Elenco delle attività —
1. Trasforma in un elenco puntato il paragrafo del brano su Zanetti che comincia con «Impossibili da dimenticare». Conservane i fatti principali.
2. Secondo il brano su Zanetti, per quale motivo chi scrive non è più riuscito a odiarlo? Rispondi in una o due frasi.
3. Rispondi alle domande seguenti sul brano su Zanetti.
(a) In quale paese è nato?
(b) Quanti anni aveva quando è arrivato a Milano?
(c) Che cosa faceva anche il giorno del suo matrimonio?

Lui c’è sempre stato, ha difeso per 19 anni i colori della sua pelle. Eppure non aveva le caratteristiche per diventare una bandiera, nato in Argentina e arrivato a Milano che aveva ventidue anni. Sarebbe potuto essere uno dei tanti giocatori sudamericani che girano l’Europa. No, lui è stato l’eccezione. Lui si è ambientato subito, si è innamorato di quella maglia e l’ha difesa. Una coppa Uefa all’inizio, poi per molti anni niente. Sconfitte pesanti, delusioni dure da mandare giù e una squadra mai all’altezza.
Lui sempre lì, con la fascia al braccio a combattere.

“No, non se ne va. Resterà all’Inter a vita, ma perché lo fa?”

Poi poco a poco le cose sono iniziate a girare per il verso giusto, sono arrivati i campionati e poi la stagione che si meritava uno come lui. Il triplete, vinto alla Inter, soffrendo come solo loro sono capaci di fare. Avrebbe meritato di vincere tutto ogni stagione.
Non sono più riuscito ad odiarlo, sono cresciuto e ho capito quanto avrei dovuto imparare da uno così. Gli anni passavano e lui, nonostante l’età avanzasse, continuava ad essere il nemico che nei derby mollava solo dopo il fischio finale.
Impossibili da dimenticare le sue galoppate solitarie, con le quali attraversava tutto il campo, lasciando le briciole agli avversari. Ma Zanetti non è stato solo questo, sapeva fare tutto, ha giocato in quasi tutti i ruoli possibili. Difendeva, attaccava, contrastava, scartava, segnava. Probabilmente sarebbe riuscito a fare anche il portiere o la prima punta.
Zanetti si allenava fuori dall’aeroporto, mentre aspettava il volo dei suoi amici.
Zanetti si arrabbiava con la moglie, se nell’hotel in cui avrebbero passato le vacanze non c’era la palestra.
Zanetti si allenava anche il giorno del suo matrimonio.
No, non diventi Zanetti per caso.

Estratto dei dati —

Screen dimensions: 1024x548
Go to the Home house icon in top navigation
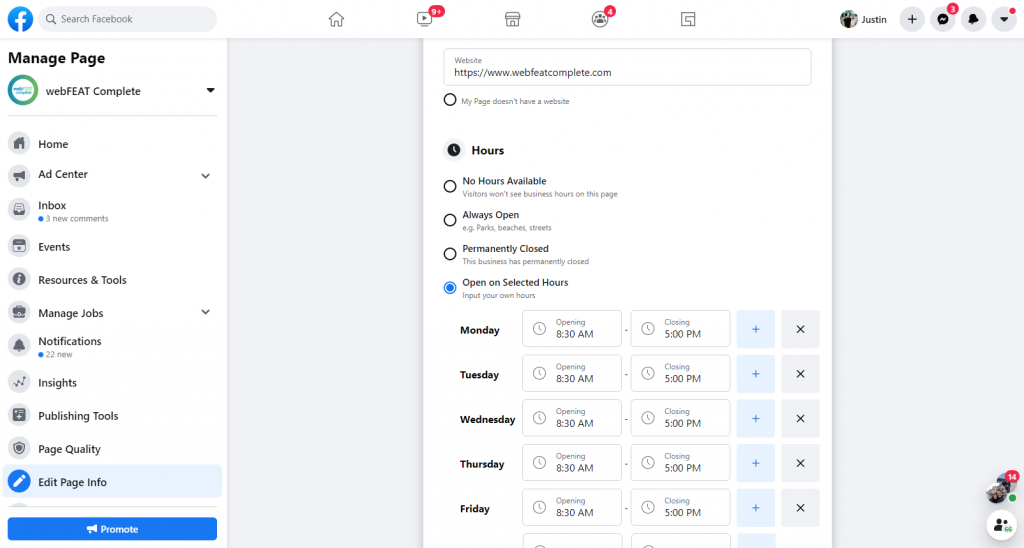coord(336,19)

Elenco delle soluzioni —
1.
- Sono indimenticabili le sue galoppate solitarie: attraversava tutto il campo lasciando le briciole agli avversari.
- Sapeva fare tutto e ha giocato in quasi tutti i ruoli possibili.
- Difendeva, attaccava, contrastava, scartava e segnava.
- Probabilmente sarebbe riuscito a fare anche il portiere o la prima punta.

2. Chi scrive è cresciuto e ha capito quanto avrebbe dovuto imparare da un giocatore come lui.

3.
(a) In Argentina.
(b) Ventidue anni.
(c) Si allenava.